(Dataset items)
╔══

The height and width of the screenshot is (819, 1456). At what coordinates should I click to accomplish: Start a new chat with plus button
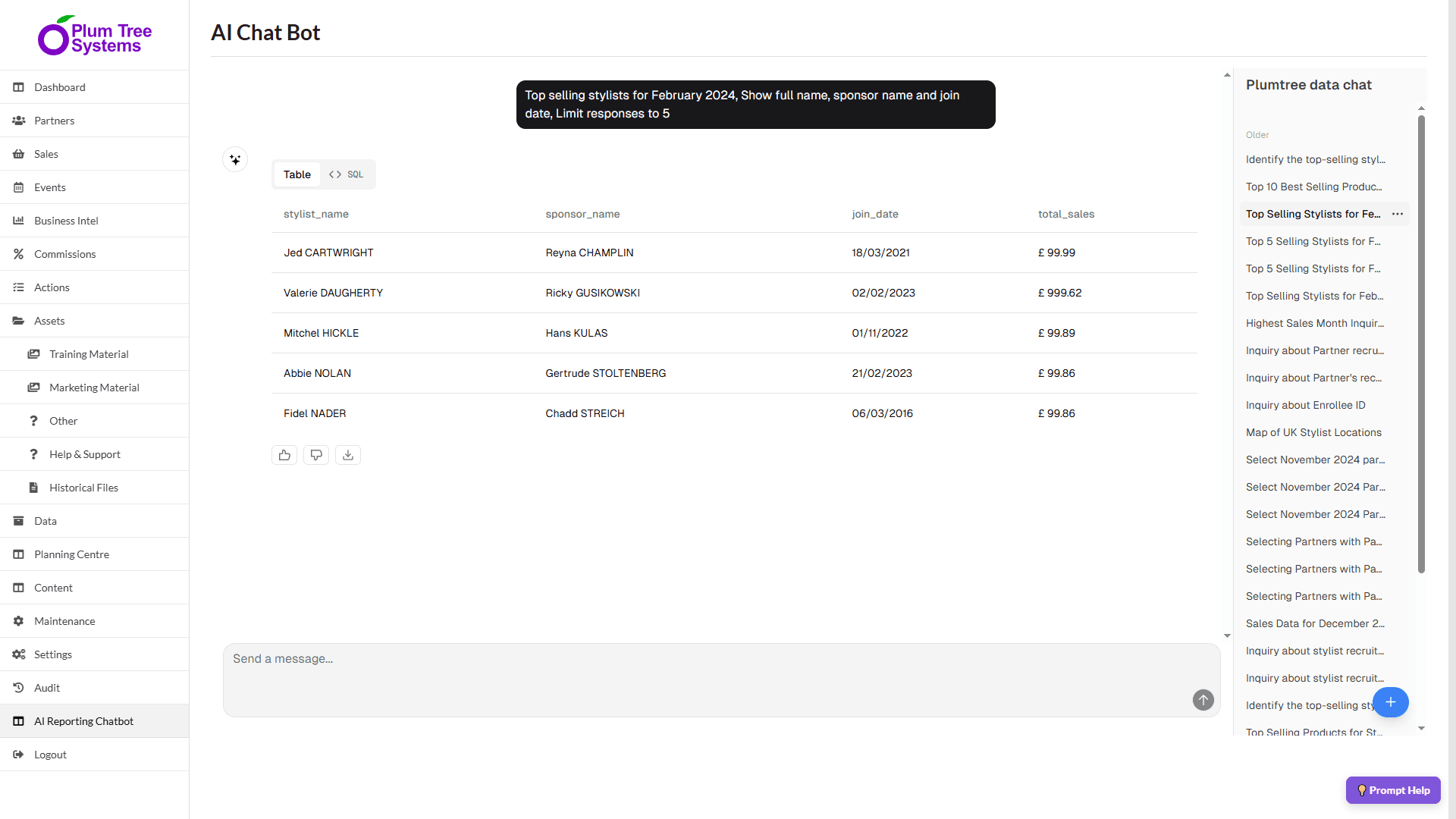(x=1390, y=702)

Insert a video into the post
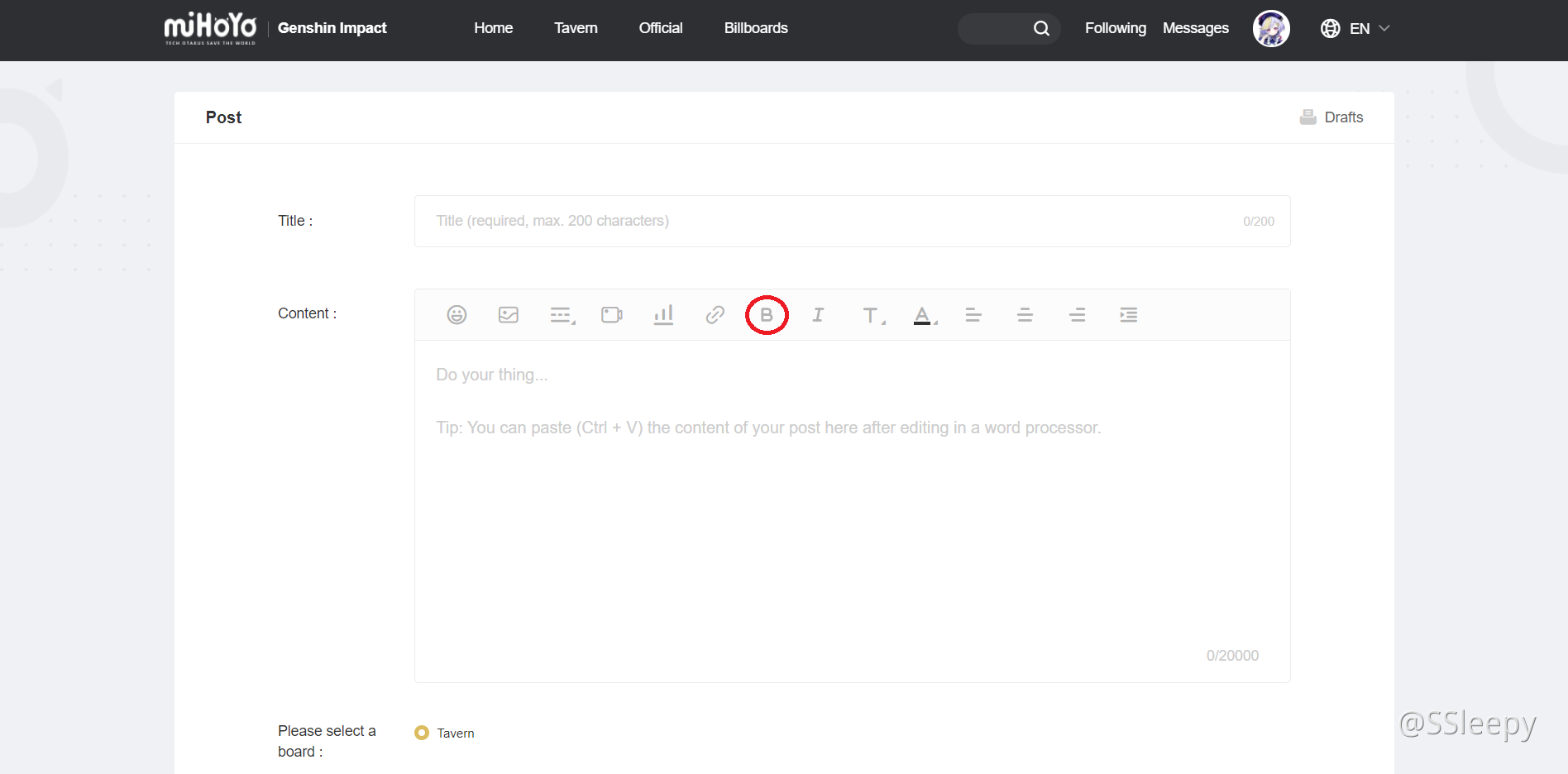pyautogui.click(x=612, y=314)
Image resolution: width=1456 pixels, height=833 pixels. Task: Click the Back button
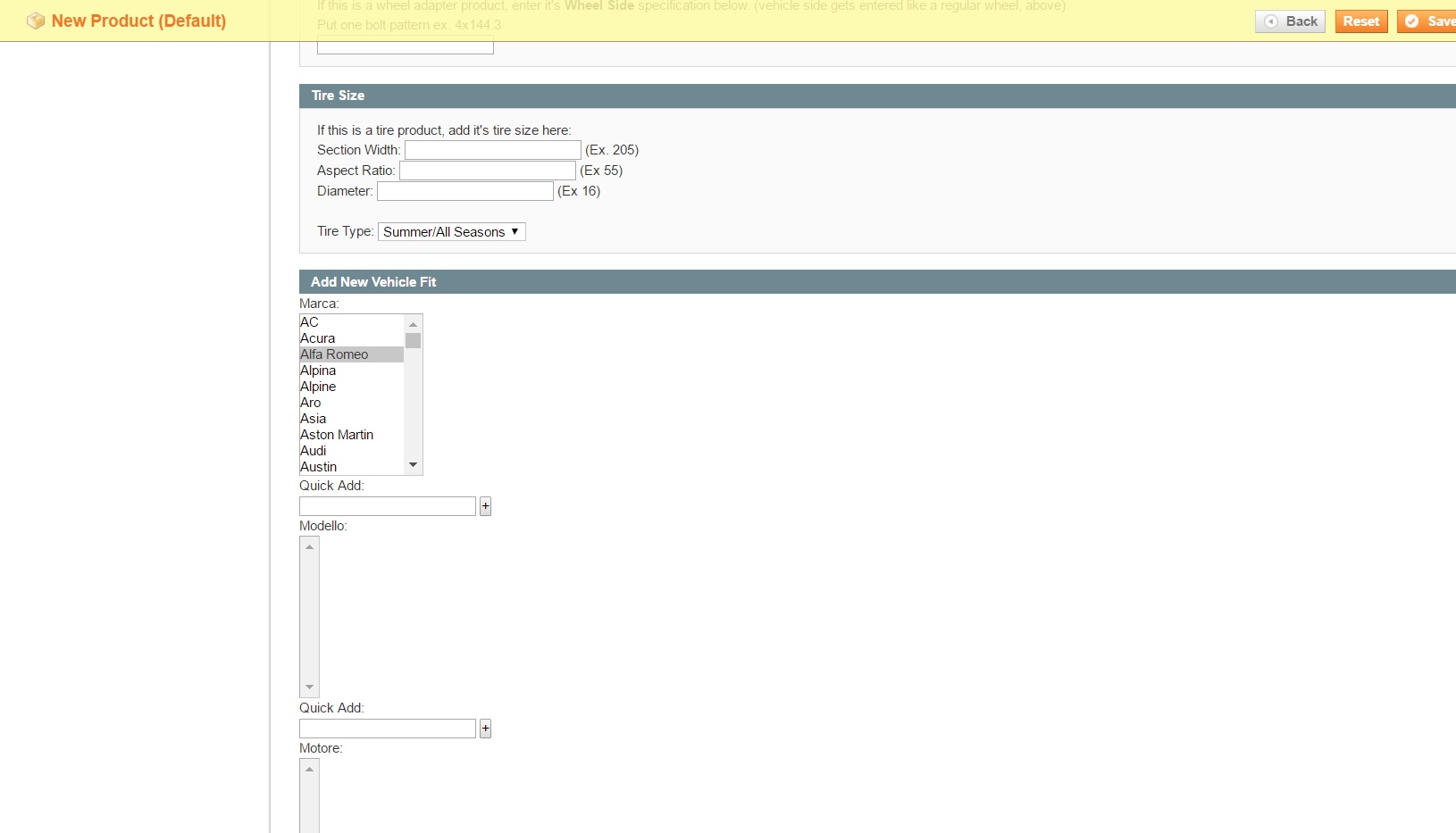click(1289, 21)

╚══

### [Activity]
From the first line to the last, retype the entries above exactly, minus the pictures.

### [Result of this exercise]
The height and width of the screenshot is (819, 1456). At what coordinates should I click to accomplish: Start a new chat with plus button
(x=1390, y=702)

Insert a video into the post
pyautogui.click(x=612, y=314)
Image resolution: width=1456 pixels, height=833 pixels. Task: Click the Back button
click(1289, 21)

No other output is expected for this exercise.